From Bluebird, Kiritz sources organic whole grain berries like Dark Northern Rye, Pasayten Hard White Winter Wheat, and Methow Hard Red Winter Wheat and mills it himself for use in the micro-bakery. He also recently purchased a wood-fired bread oven, which will soon be mounted on a trailer for pop-up baking at evens. “Our hope is to offer our community a more collaborative business, centered around our oven’s hearth,” says Kiritz. “In the way that ovens were traditionally the center of many historic communities, Katie and I hope to use it not only to bake bread, but to also offer community pizza gatherings and bakes, cooking and baking workshops, and event catering.”


Using a home mill he acquired in 2017, Kiritz bakes about 50-70 loaves of bread and 50-150 bagels weekly. The yield is relatively small, but the intent and thoughtfulness behind the production are significant. Kiritz says that he intends to “stay small in terms of production, and grow instead by offering richness and diversity in what we can bring to a community.” For example, Kiritz is using his baking practice “as an opportunity to share my love of other cultures and the times I’ve spent studying other languages by baking bread from other parts of the world.”

Kiritz and Ryan are also committed to food justice. “We believe in building a business that is actively working to dismantle systems of oppression, in whatever small ways we can,” he says. “We know that massive changes are needed in our society, our government, our political system, our economy, and our relationships to food and the land, for Black, Indigenous, people of color, LGBTQIA+ and other folks with marginalized identities to feel safe and whole and have the opportunities we have had to explore our own happiness, seek adventure, and pursue projects of passion.”

For Kiritz and Ryan, contributing to the solution means offering a sliding scale to their customers. “Our food systems have been structured to make access to quality, local, healthful, environmentally regenerative foods inequitable,” Kiritz says. “If paying the offered price would make it harder for our customers to meet other basic needs, we’ll sell our products at a lower price, no questions asked.”

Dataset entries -

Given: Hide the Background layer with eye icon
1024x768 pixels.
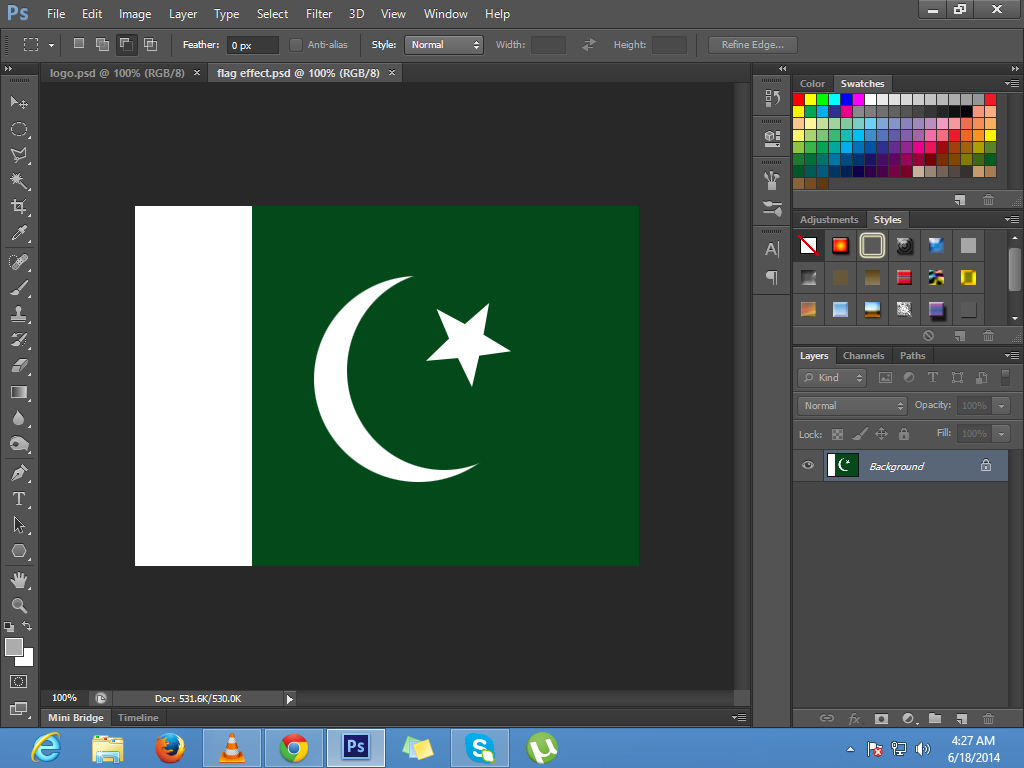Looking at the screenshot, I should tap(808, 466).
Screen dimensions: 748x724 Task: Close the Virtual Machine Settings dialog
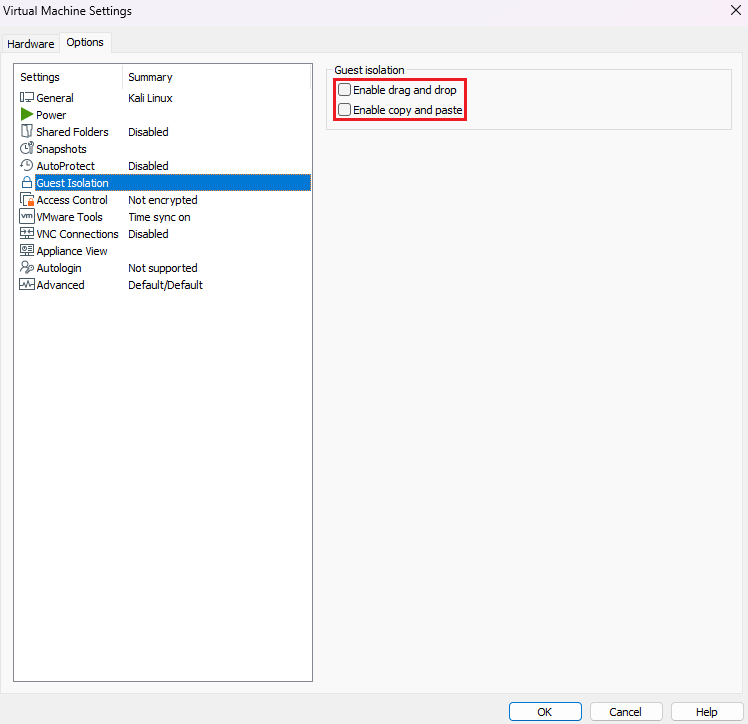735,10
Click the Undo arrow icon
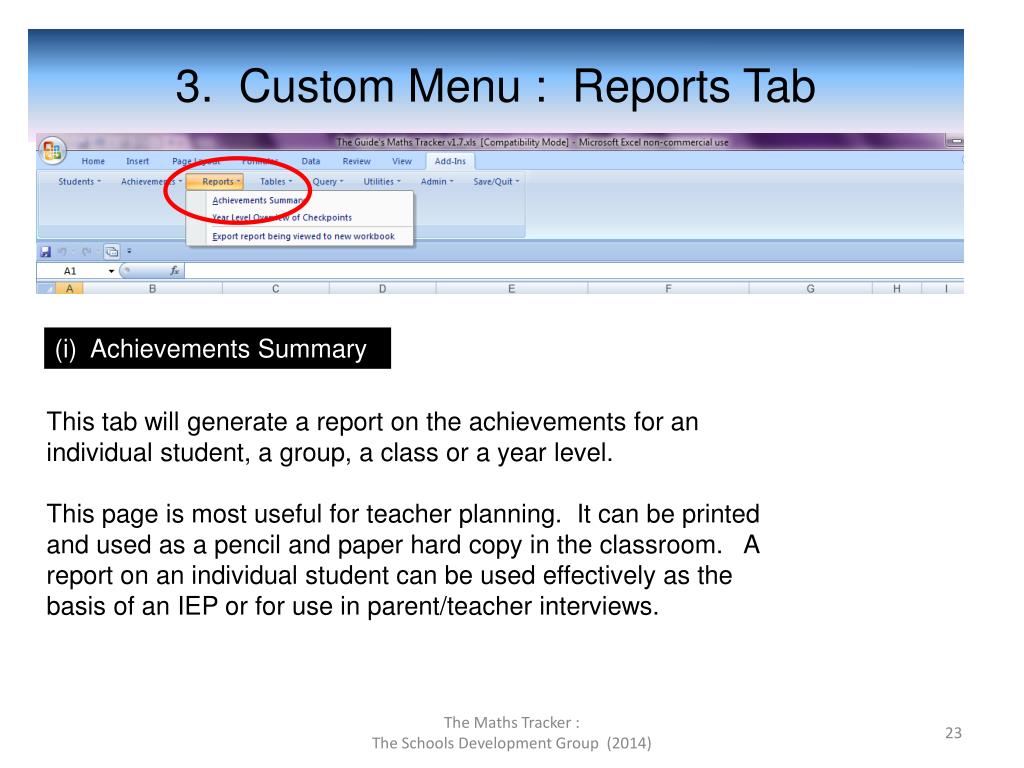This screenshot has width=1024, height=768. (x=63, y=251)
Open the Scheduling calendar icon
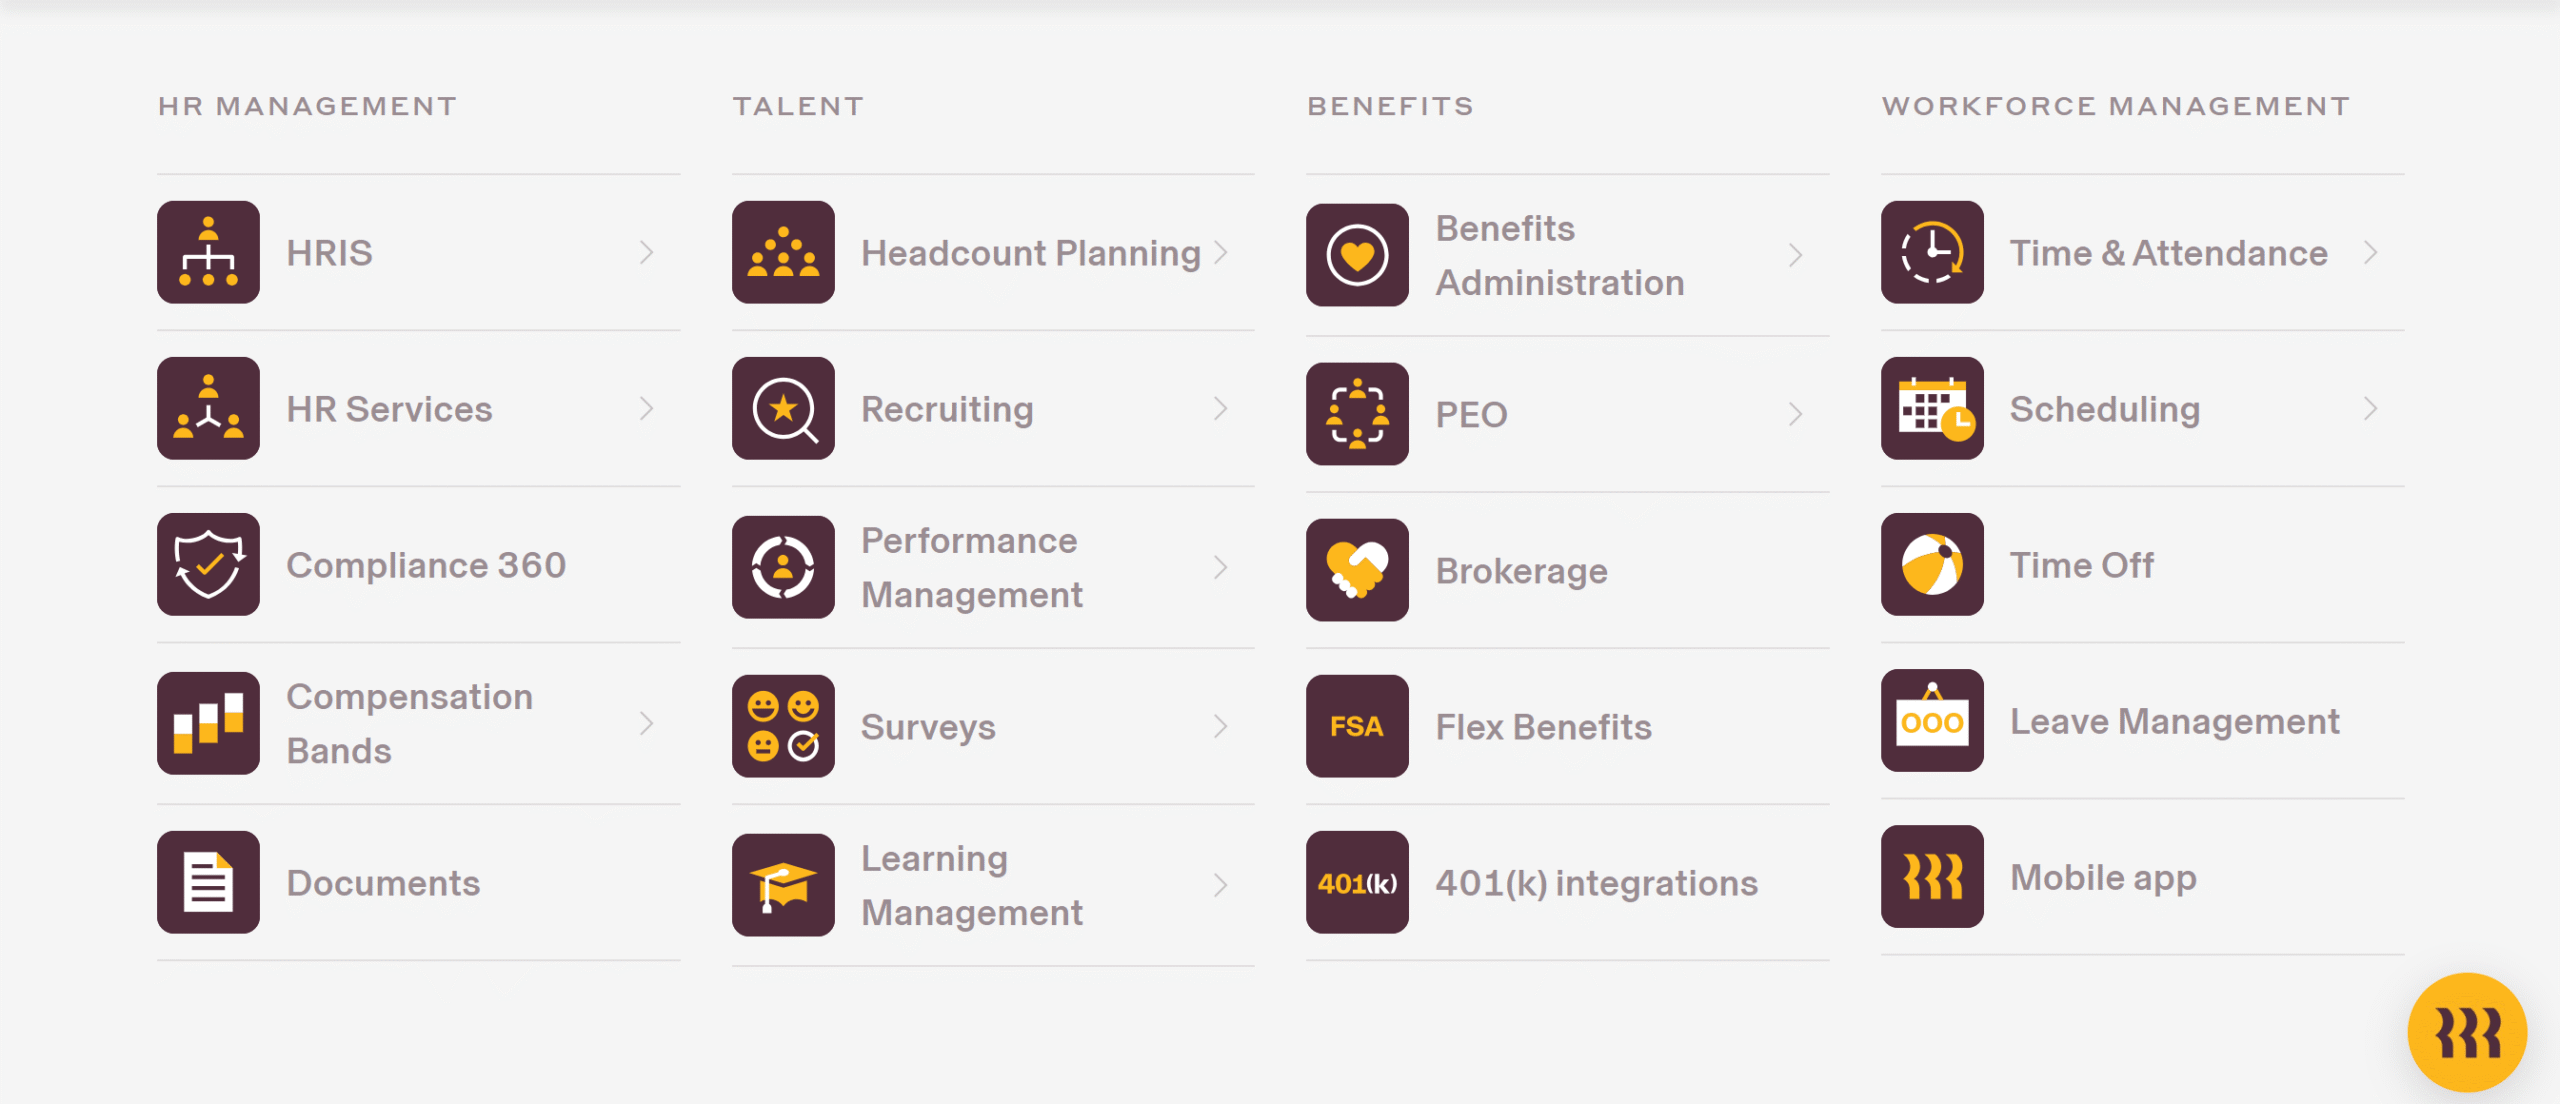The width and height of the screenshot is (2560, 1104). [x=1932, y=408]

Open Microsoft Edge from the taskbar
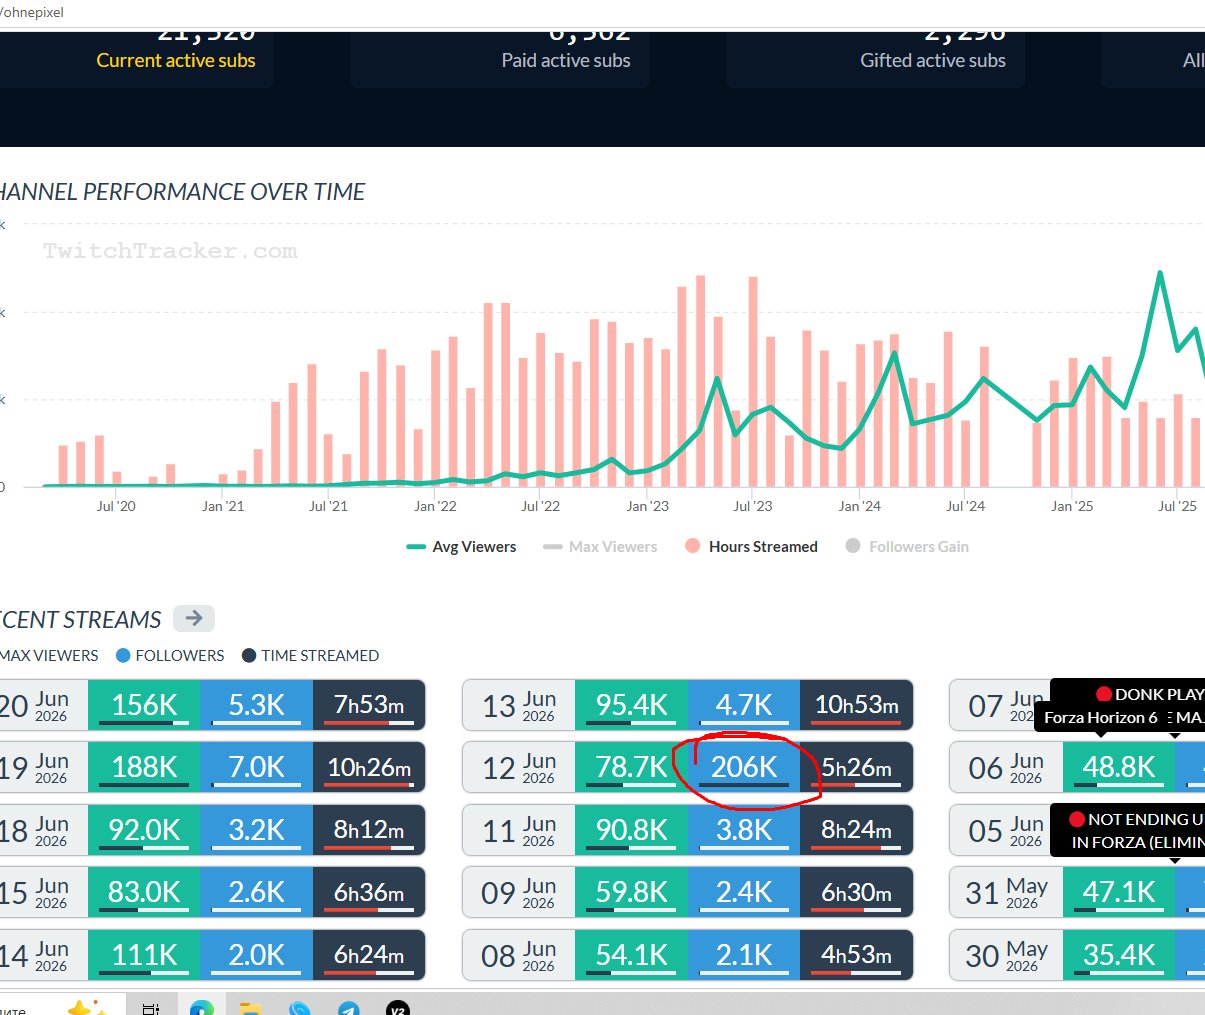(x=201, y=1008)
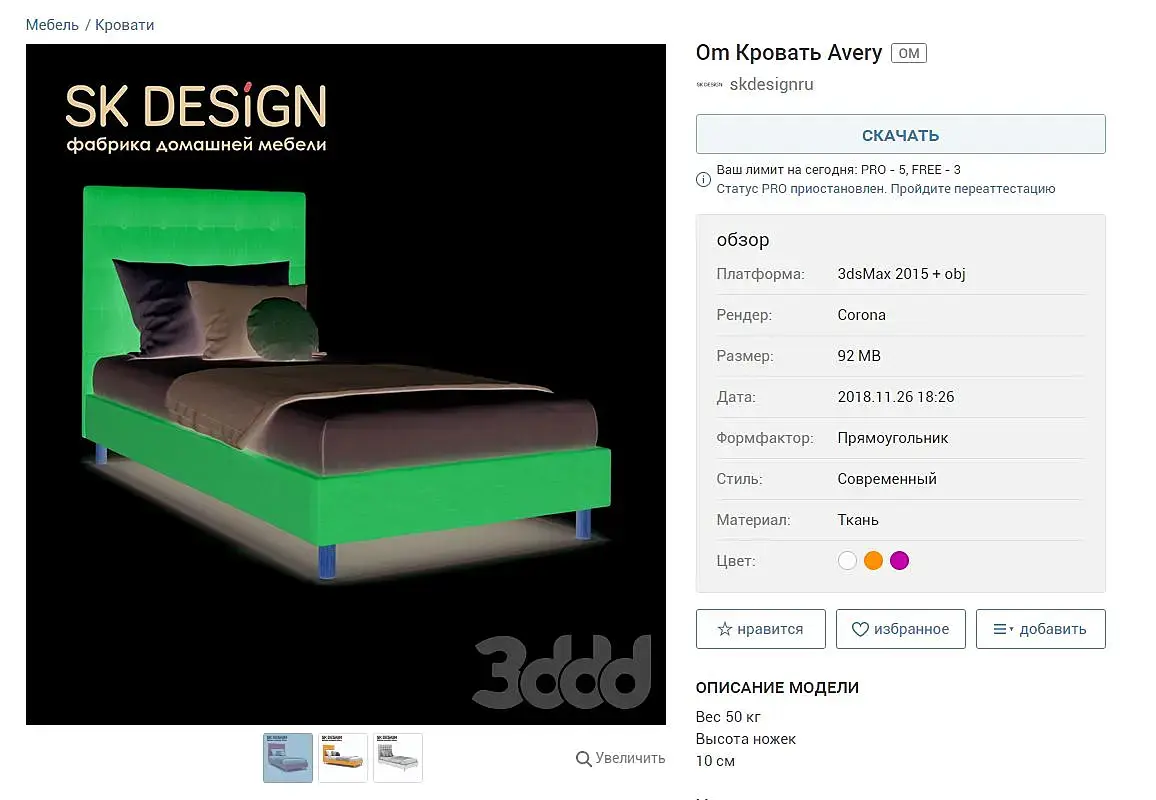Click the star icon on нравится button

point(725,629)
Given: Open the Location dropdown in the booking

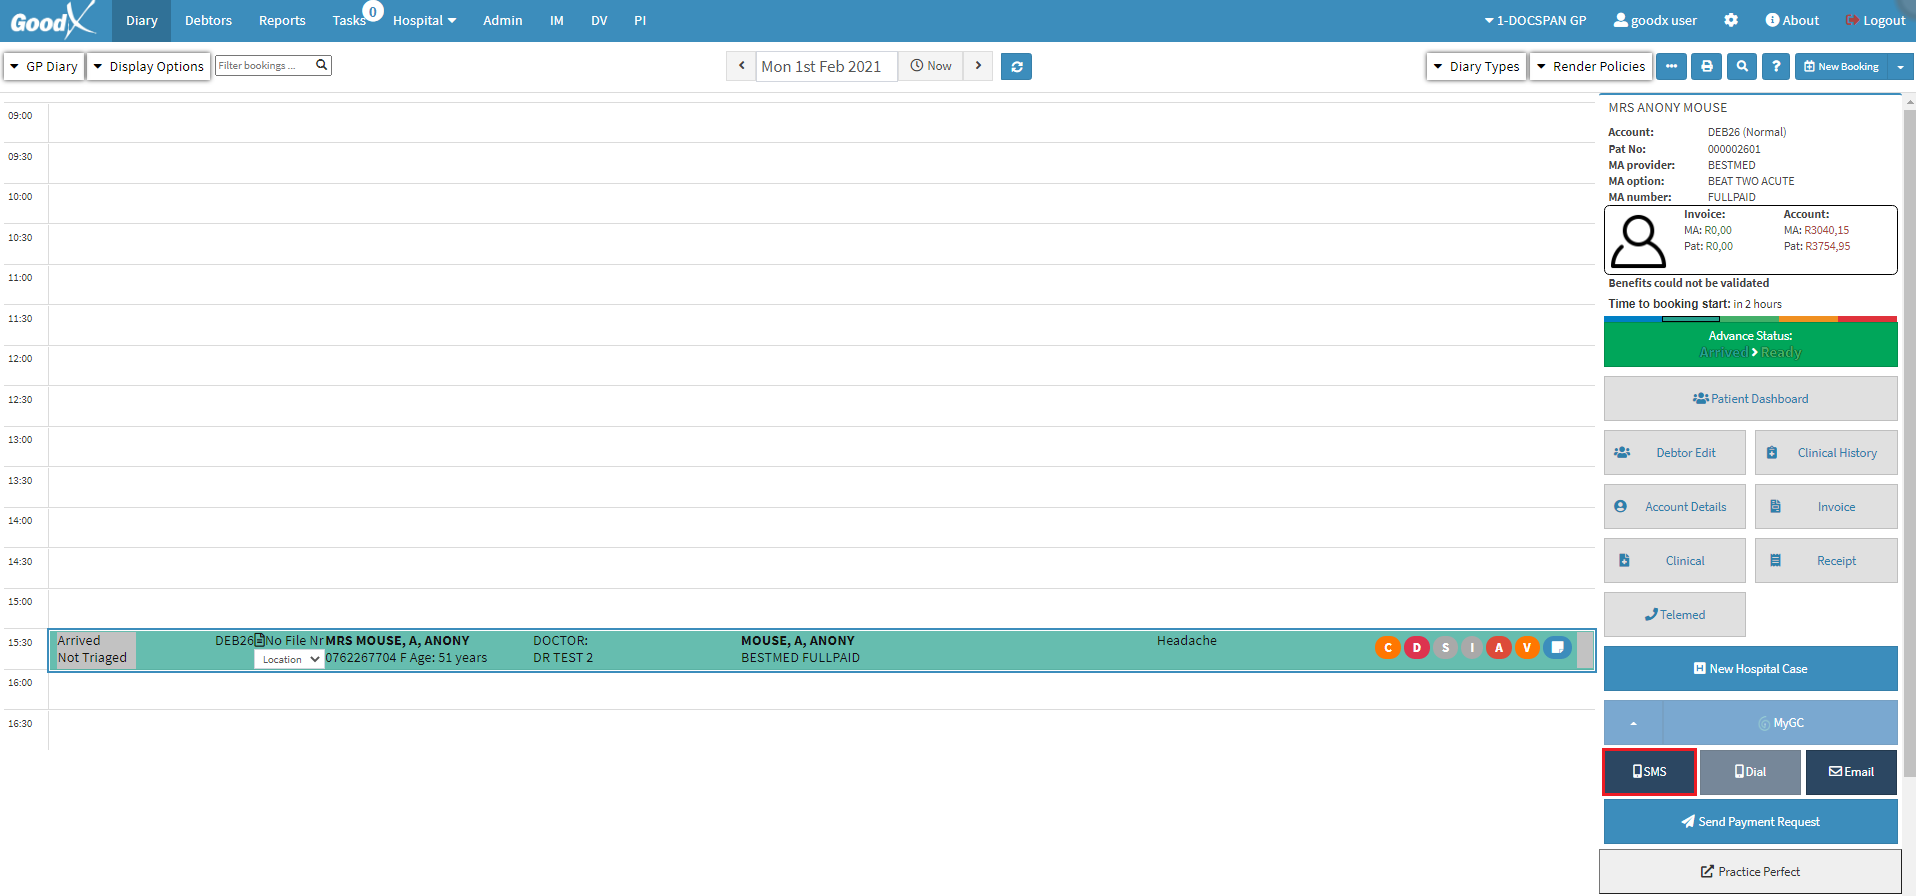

CHECK YOUR UNDERSTANDING -
1 > Answer these from the bakery article:
(a) Which grain berries does Kiritz source from Bluebird?
(b) How many loaves of bread does Kiritz bake each week?
(c) What do Kiritz and Ryan offer their customers as part of contributing to the solution?
2 > Summarize the bakery article in two sentences.
3 > Continue the bakery article from its last sentence.

TASK ANSWERS -
1 >
(a) Dark Northern Rye, Pasayten Hard White Winter Wheat, and Methow Hard Red Winter Wheat.
(b) About 50-70 loaves.
(c) A sliding scale.

2 > Kiritz mills organic whole grain berries from Bluebird on a home mill and bakes about 50-70 loaves and 50-150 bagels weekly, and he has bought a wood-fired oven that he and Katie hope to make the center of community gatherings, workshops, and catering. Committed to staying small and to food justice, Kiritz and Ryan offer a sliding scale so customers who would struggle to meet other basic needs can pay a lower price.

3 >
Kiritz also donates regularly to Soul Fire Farm, an Afro-Indigenous centered community farm committed to uprooting racism and seeding sovereignty in the food system, as well as to other organizations working to dismantle racism.  Ryan recently hosted a virtual fundraiser for the Black Food Sovereignty Coalition, which serves as a collaboration hub for Black and Brown communities to confront the systemic barriers that make food, place and economic opportunities inaccessible to them. “We will continue to offer fundraisers whenever we can,” Kiritz says. “We are also using our platform as small business owners in the community to educate customers and encourage them to support these efforts.”


Kiritz and Ryan’s dream is to have “our own land and teaching space, to offer mentorship and apprenticeship opportunities, host retreats, and offer up the use of our space free of charge for organizations representing [marginalized] communities.” Kiritz acknowledges that realizing this dream may be some time away, but says “we’re committed to some version of this down the road.” Even without this land and space, though, Rising Grain Project and Wild Spoon Kitchen offer opportunities to learn, through classes and the Wild Spoon Cooking School, as well as through embracing the chance to connect people through food. It is this exercise–the mindful practice of breaking bread with others–that Kiritz and Ryan seek to nurture within their community. “As I’ve continued to explore my relationship with baking bread and cooking in general,” Kiritz says, “I’ve discovered that I most love…how a simple, traditional craft can bring people together and create moments of joy and connection.”